装置名:JNM−ECXシリーズFT−NMR(JEOL社製)
溶媒:重水素化クロロホルム
濃度:14質量%
温度:27℃
積算回数:8000回
【0050】
(重量平均分子量)
重量平均分子量(Mw)は、ゲルパーミエーションクロマトグラフィー(GPC)にて測定されるポリスチレン換算の値であり、下記記載の条件にて測定した。

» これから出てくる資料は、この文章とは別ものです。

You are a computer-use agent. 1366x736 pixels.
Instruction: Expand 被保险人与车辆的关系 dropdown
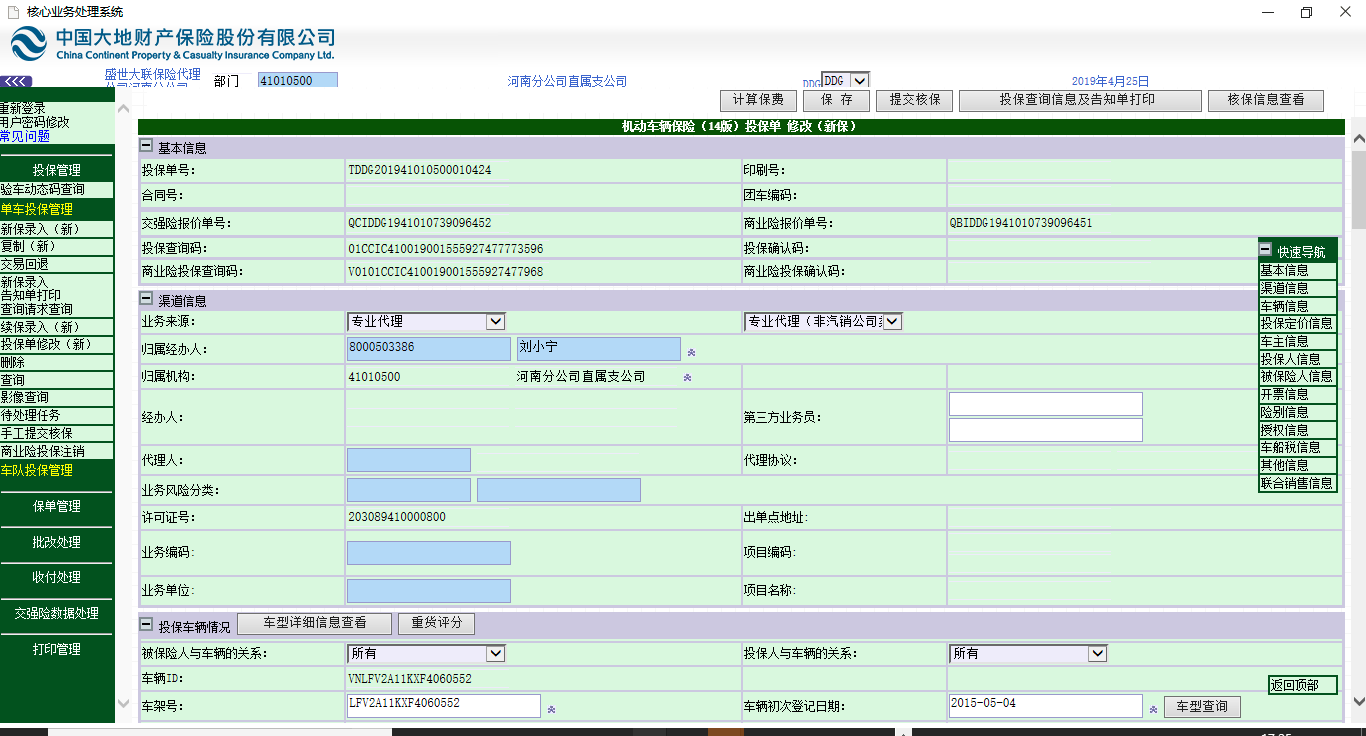click(495, 653)
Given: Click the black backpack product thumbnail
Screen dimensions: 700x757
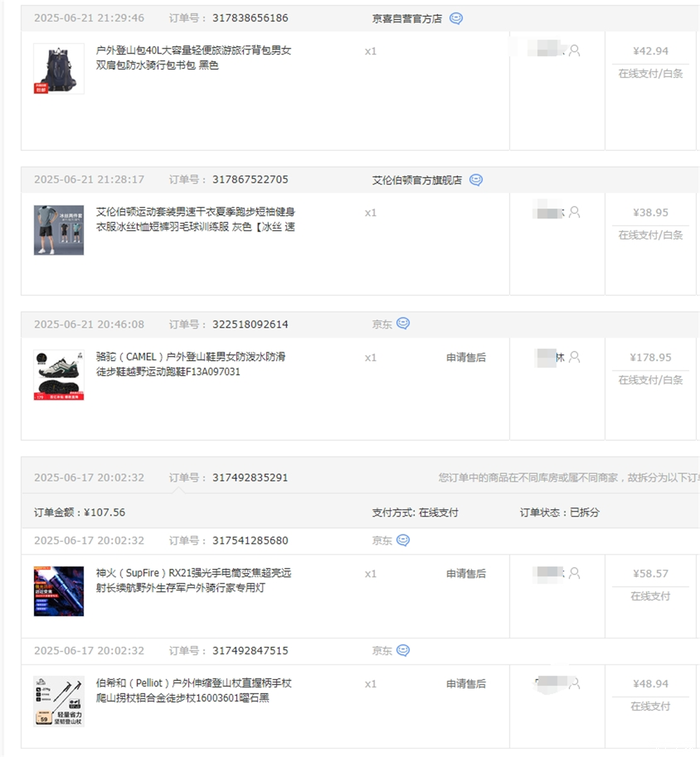Looking at the screenshot, I should coord(59,69).
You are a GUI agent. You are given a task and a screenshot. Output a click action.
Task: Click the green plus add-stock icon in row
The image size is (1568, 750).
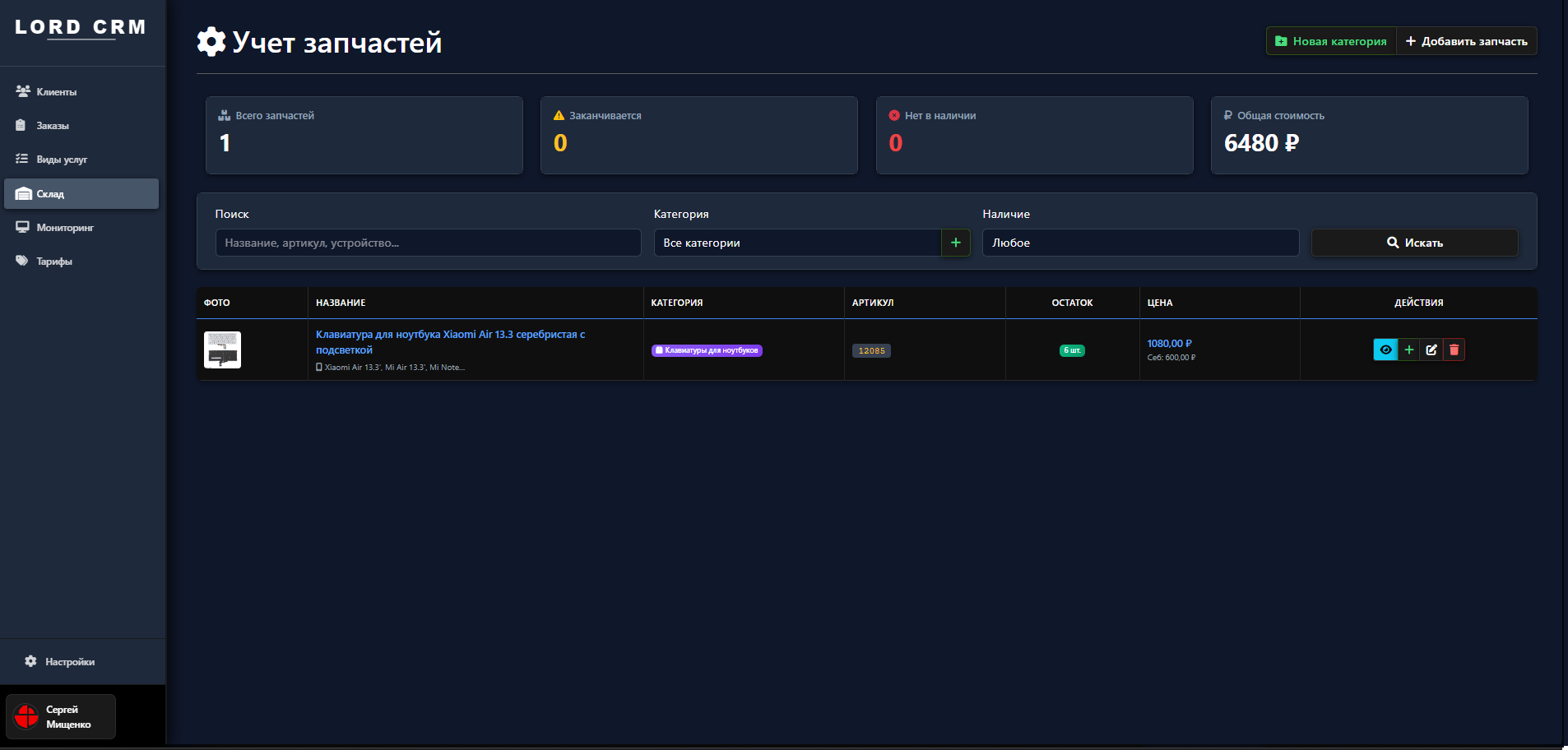coord(1408,350)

装置名:SYSTEM−21 Shodex(昭和電工社製)
カラム:PL gel MIXED−Bを3本直列
温度:40℃
検出:示差屈折率
溶媒:テトラヒドロフラン
濃度:2質量%
検量線:標準ポリスチレン(PS)(PL社製)を用いて作製した。
【0051】
(メルトマスフローレイト)
メルトマスフローレイト(MFR)は、JIS K7210:1999に基づき、220℃、98N荷重にて測定した。測定機は東洋精機製作所社製メルトインデックサF−F01を使用した。
【0052】
(ビカット軟化点)
ビカット軟化点は、JIS K7206:1999に基づき、50法(荷重50N、昇温速度50℃/時間)で試験片は10mm×10mm、厚さ4mmのものを用いて測定した。なお、測定機は東洋精機製作所社製HDT&VSPT試験装置を使用した。
【0053】
(加熱変形率)
縦30mm、横200mm、厚み2mmの試験片を作製し、温風乾燥機(yamato社製DN−43H)を用いて、温度60℃で60分間加熱した。また、外径60mm、肉厚1.2mm、長さ500mmの塩化ビニル配管をギヤーオーブン(東洋精機社製60UL)内に入れ、温度55℃で3時間加熱した。加熱変形率は、前者の場合は加熱前後の横方向の長さから、後者の場合は加熱前後の長さ(押出方向の長さ)から、以下の式を用いて絶対値として算出した。加熱変形率2.0%以下を合格とした。
加熱変形率(%)= (|加熱後の長さ−加熱前の長さ|)/加熱前の長さ×100%
【0054】
(外観)
縦90mm、横90mm、厚み2mmの試験片50個を目視にて観察し、着色、気泡、焼けコンタミ、ブツなどの外観不良が発生したサンプル数を数えることによって、外観評価を行った。また外径60mm、肉厚1.2mm、長さ500mmの塩化ビニル配管30個について目視にて観察し、同様の外観評価を行った。評価基準は以下の通りで、◎と○を合格とした。
◎:外観不良のサンプル数が0〜1個
○:外観不良のサンプル数が2〜5個
△:外観不良のサンプル数が6〜10個
×:外観不良のサンプル数が11個以上
【0055】
(熱安定性)
外径60mm、肉厚1.2mm、長さ500mmの塩化ビニル配管をギヤーオーブン(東洋精機社製60UL)内に入れ、温度200℃で加熱し塩化ビニル配管が黒色になるまでの時間を測定した。60分以上黒色にならなかったものを合格とした。
【0056】
【表3】
【0057】
【表4】
【0058】
本発明の共重合体(A−1)〜(A−6)を用いた実施例は、いずれも加熱変形率が低く、且つ優れた外観を備えることが出来ていた。一方、本発明の条件に合わない共重合体(B−1)〜(B−6)を用いた比較例や塩素化塩化ビニル樹脂では、加熱変形率が高くなる場合や外観不良が発生するなど、実施例に比べて劣るものであった。